Après avoir reconnu que j’aimais les bagnoles, ce qui jurait avec mes orientations de bobo parisien, et que je scrutais mes statistiques, je vais confesser un autre vice (celui qui a eu l’idée de cette série des « plaisirs honteux » est un vrai curé) que certains ont déjà pu toucher du doigt ici ; oui, je tiens un blog de droite.

Certes, c’est une caricature, grossière qui plus est, et rien ne me réjouis plus que de recevoir des commentaires enflammés qui corrigent mes supposées déviances réactionnaires – sauf quand certains m’écrivent des encouragement, me prenant innocemment pour l’un des leurs ; dans les deux cas, la supercherie fonctionne. Pourtant cette blague de potache n’avait qu’une vocation éphémère, et je pensais que le tenancier de la plate-forme « UMP Blogmilitant » serait plus sévère ; à ce moment, je voulais simplement répondre avec ironie de l’emprunt non sollicité de mon logiciel favori à des fins militantes.

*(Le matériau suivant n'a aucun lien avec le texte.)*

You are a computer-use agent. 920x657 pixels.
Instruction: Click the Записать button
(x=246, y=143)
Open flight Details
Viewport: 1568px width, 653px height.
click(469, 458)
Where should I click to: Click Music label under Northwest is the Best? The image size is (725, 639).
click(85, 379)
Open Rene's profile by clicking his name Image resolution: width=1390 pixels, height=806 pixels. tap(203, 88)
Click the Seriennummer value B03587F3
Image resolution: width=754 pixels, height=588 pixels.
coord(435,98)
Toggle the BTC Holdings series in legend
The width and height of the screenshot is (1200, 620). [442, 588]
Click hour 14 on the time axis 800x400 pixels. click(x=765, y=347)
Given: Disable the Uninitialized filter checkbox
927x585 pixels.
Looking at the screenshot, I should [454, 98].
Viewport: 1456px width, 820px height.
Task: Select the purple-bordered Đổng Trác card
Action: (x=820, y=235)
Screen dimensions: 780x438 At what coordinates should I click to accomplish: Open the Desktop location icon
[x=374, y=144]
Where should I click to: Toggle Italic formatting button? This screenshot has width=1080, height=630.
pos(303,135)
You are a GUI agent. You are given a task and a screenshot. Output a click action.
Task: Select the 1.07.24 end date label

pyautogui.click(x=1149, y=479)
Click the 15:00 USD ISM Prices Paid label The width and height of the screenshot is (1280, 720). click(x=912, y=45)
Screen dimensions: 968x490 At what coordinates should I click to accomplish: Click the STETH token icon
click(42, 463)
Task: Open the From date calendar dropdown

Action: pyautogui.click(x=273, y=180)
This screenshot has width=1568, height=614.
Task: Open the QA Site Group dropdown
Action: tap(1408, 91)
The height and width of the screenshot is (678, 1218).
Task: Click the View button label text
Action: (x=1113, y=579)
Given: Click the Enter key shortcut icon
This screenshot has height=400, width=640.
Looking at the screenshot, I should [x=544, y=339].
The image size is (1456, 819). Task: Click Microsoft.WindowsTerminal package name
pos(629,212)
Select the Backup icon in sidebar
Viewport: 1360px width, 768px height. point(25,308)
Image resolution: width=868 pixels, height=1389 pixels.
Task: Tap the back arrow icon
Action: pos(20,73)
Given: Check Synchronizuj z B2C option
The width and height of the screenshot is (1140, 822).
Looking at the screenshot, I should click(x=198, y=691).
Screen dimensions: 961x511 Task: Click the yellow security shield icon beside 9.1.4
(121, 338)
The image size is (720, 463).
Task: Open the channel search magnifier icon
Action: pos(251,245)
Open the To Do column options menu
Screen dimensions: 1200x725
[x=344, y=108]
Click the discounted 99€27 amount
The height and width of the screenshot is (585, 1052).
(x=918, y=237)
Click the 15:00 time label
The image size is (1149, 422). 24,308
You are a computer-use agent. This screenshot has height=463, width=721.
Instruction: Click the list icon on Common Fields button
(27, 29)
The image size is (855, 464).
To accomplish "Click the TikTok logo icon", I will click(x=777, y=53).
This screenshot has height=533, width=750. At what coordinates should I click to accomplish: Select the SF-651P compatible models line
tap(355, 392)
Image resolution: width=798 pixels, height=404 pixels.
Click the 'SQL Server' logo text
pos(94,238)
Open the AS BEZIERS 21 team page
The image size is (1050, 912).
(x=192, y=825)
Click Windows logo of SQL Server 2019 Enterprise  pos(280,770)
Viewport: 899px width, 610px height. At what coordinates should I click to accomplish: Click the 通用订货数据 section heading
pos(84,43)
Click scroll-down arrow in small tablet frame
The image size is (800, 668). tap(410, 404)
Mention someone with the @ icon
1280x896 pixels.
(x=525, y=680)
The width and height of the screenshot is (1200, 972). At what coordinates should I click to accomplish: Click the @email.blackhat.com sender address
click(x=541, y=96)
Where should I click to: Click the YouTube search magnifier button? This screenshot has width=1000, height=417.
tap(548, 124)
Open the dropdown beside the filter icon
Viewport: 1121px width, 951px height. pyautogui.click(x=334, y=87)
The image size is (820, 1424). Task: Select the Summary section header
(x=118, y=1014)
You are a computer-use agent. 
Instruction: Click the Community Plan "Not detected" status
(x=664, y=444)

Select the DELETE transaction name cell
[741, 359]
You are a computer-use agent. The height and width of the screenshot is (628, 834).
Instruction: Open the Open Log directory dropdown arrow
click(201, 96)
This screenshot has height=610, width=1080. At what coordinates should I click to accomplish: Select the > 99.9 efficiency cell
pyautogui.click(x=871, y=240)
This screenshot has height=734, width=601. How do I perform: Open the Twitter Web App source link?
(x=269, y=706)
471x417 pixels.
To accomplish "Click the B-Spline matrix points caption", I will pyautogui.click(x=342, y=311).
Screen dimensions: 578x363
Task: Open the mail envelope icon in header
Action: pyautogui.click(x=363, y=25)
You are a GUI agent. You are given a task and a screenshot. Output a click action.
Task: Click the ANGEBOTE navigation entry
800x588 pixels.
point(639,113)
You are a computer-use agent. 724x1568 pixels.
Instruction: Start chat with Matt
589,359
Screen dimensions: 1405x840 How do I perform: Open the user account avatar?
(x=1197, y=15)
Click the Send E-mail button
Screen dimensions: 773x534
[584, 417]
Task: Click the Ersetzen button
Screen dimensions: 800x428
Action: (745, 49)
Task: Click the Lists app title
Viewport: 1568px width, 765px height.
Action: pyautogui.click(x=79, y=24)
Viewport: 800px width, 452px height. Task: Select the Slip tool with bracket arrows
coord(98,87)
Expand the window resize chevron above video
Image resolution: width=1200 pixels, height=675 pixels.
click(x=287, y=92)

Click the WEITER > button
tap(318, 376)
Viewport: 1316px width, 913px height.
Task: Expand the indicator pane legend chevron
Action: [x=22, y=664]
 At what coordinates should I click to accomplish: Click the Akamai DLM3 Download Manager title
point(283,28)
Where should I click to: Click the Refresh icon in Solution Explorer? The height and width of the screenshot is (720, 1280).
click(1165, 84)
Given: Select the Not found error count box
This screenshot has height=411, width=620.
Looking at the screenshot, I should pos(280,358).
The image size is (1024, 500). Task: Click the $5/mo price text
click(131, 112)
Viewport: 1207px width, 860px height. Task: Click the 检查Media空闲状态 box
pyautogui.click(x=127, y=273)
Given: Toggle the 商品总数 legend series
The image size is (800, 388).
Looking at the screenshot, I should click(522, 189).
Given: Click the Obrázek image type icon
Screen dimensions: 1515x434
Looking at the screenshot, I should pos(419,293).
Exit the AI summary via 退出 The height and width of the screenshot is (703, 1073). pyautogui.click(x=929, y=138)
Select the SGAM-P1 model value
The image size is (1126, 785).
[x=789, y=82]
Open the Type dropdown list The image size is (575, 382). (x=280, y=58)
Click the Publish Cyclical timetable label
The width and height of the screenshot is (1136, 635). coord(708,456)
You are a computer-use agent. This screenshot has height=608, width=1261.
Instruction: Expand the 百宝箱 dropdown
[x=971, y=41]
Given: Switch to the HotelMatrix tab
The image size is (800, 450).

Par contre, ce qui est embêtant, c’est que la dénonciation ironique ne marche pas à tous les coups, puisque certains prennent pour argent comptant mes diatribes, sans voir qu’elles sont censées refléter l’esprit mesquin de la droite ; mais après tout ce n’est pas grave, car je l’avoue, je prends plaisir à écrire ces horreurs de droite... Je prends plaisir à imposer des solutions simples pour corriger tous ces flemmards qui vivent des allocs plutôt que de se lever le matin pour bosser, à me sentir rigoureux et responsable, droit dans mes bottes, le dernier rempart de la gabegie qui emporte la France, mon pays, ma patrie même, ou ce qu’il en reste.

Ce n’est donc pas que le plaisir de la satire, et c’est un peu schizophrénique, j’en conviens. Il faut dire que j’ai un côté réac, qui ressort malgré moi, et que c’est là-dedans que je puise l’inspiration pour écrire mes pamphlets UMP. Les choix politiques étant avant tout affectifs, il n'est pas complètemet insensé d'y trouver quelques clivages secrets. Enfin, ma seconde inspiration est de me confronter a contrario à tous les tics énervants de la pensée de gauche, celle qui se drape dans une morale naïve (les gentils exploités face aux méchants patrons) ou qui fait du service public le dernier sanctuaire de la justice sociale. Mon Dieu (comme dirait Brice T.), ça ne s’arrange pas.